HIs team said they did so because they were aware Russian authorities would be reluctant to launch an inquiry.

"It was quite obvious that they wouldn’t investigate the case in Russia," they said.

"And so it happened – nearly a month after Russia hasn’t recognised that Alexei was poisoned."

Mr Navalny’s spokeswoman Kira Yarmysh tweeted that "Navalny had been poisoned with Novichok at the hotel before he went to the airport".

But Lyubov Sobol, an associate of the opposition leader, later tweeted that while "traces of Novichok were found on a bottle from the hotel, it doesn’t mean that Navalny was poisoned specifically with the bottle".

A German military lab has determined Mr Navalny was poisoned with Novichok, the same class of Soviet-era agent the UK said was used on former Russian spy Sergei Skripal and his daughter in Salisbury in 2018.

Chancellor Angela Merkel has said the German lab conducted tests on “various samples from Mr Navalny” but neither she nor other German officials have elaborated.

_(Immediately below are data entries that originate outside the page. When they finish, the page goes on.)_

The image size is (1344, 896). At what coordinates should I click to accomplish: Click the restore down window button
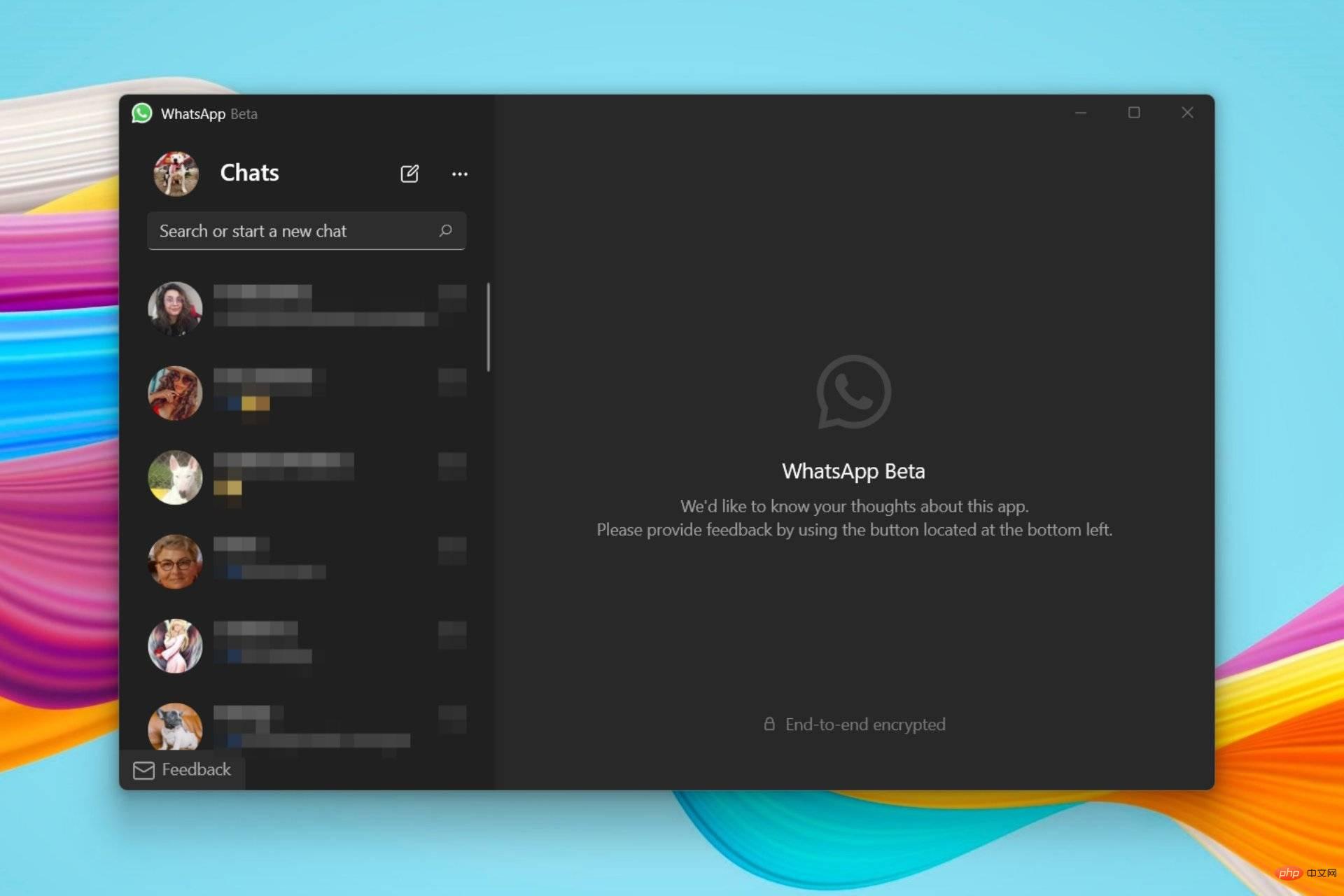(x=1134, y=111)
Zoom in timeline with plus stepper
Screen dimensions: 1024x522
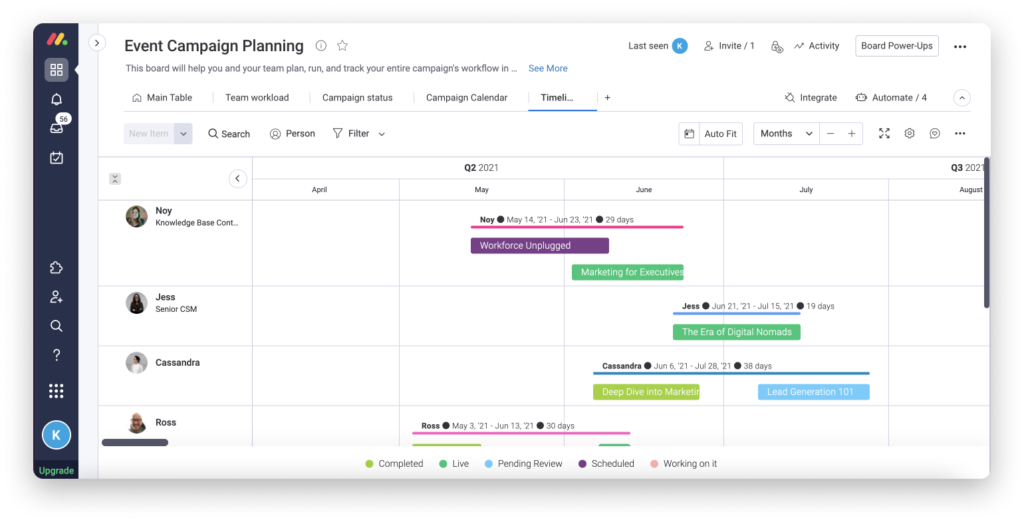pos(852,134)
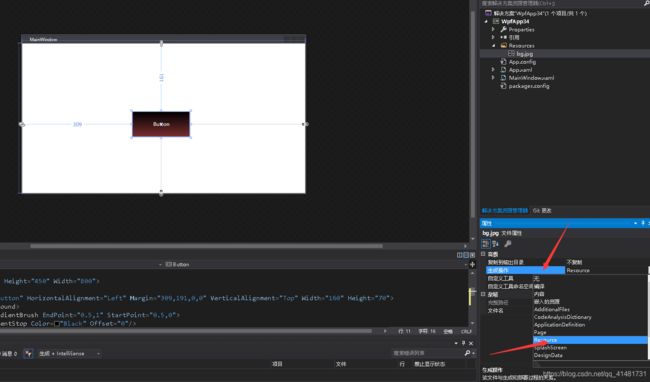Image resolution: width=650 pixels, height=382 pixels.
Task: Open the 生成 + IntelliSense dropdown
Action: [x=70, y=353]
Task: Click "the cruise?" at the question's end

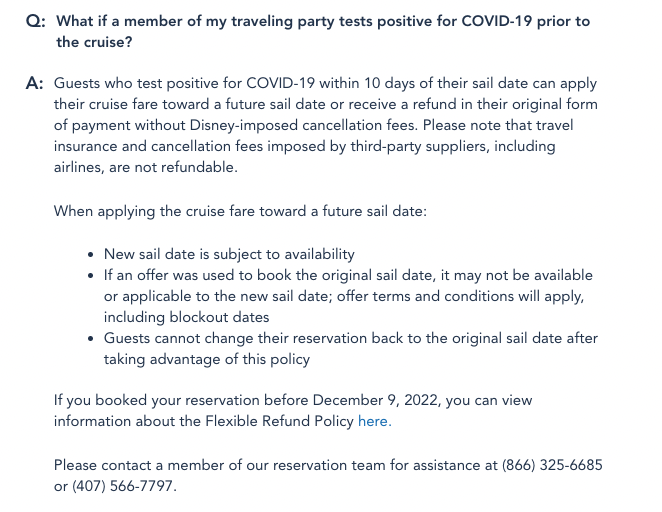Action: pos(93,42)
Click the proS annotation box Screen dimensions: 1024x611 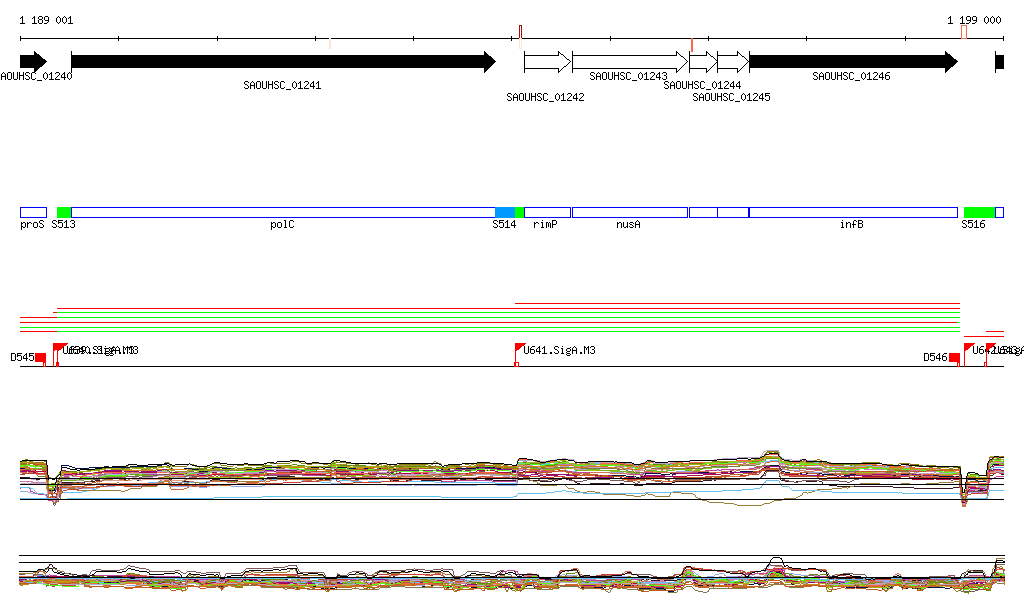(33, 212)
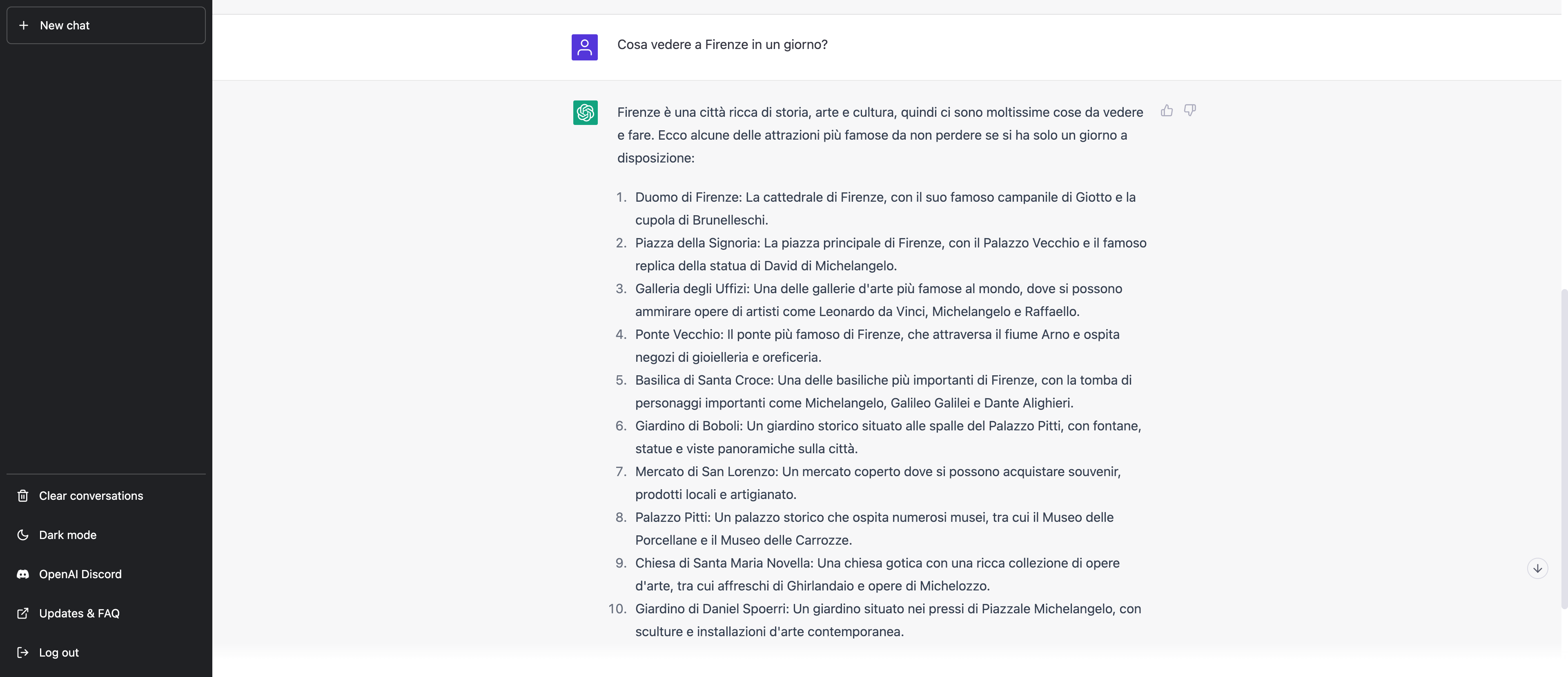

On Monday, the German government said independent tests by labs in France and Sweden backed up its findings.

Mr Navalny fell ill last month (@navalny)

The Hague-based Organisation for the Prohibition of Chemical Weapons is also taking steps to have samples from Mr Navalny tested at its designated labs, Germany has said.

The Kremlin has said Russian doctors who treated him in the Siberian city of Omsk, where he was brought after the plane’s emergency landing, found no sign Mr Navalny was poisoned.

Russian Foreign Minister Sergey Lavrov, who cancelled a scheduled trip to Berlin on Tuesday, said in a TV interview earlier this week that Russian authorities have conducted a preliminary inquiry and documented the meetings Mr Navalny had before falling ill.

He emphasised investigators need to see the evidence of his poisoning to launch a full criminal probe and accused the West of trying to smear Russia and use the incident as a pretext for new sanctions against Moscow.

Mr Lavrov argued Mr Navalny’s life was saved by the pilots of the plane who quickly landed in Omsk after he collapsed on board and by the rapid action of doctors there – something he said Western officials have failed to recognise.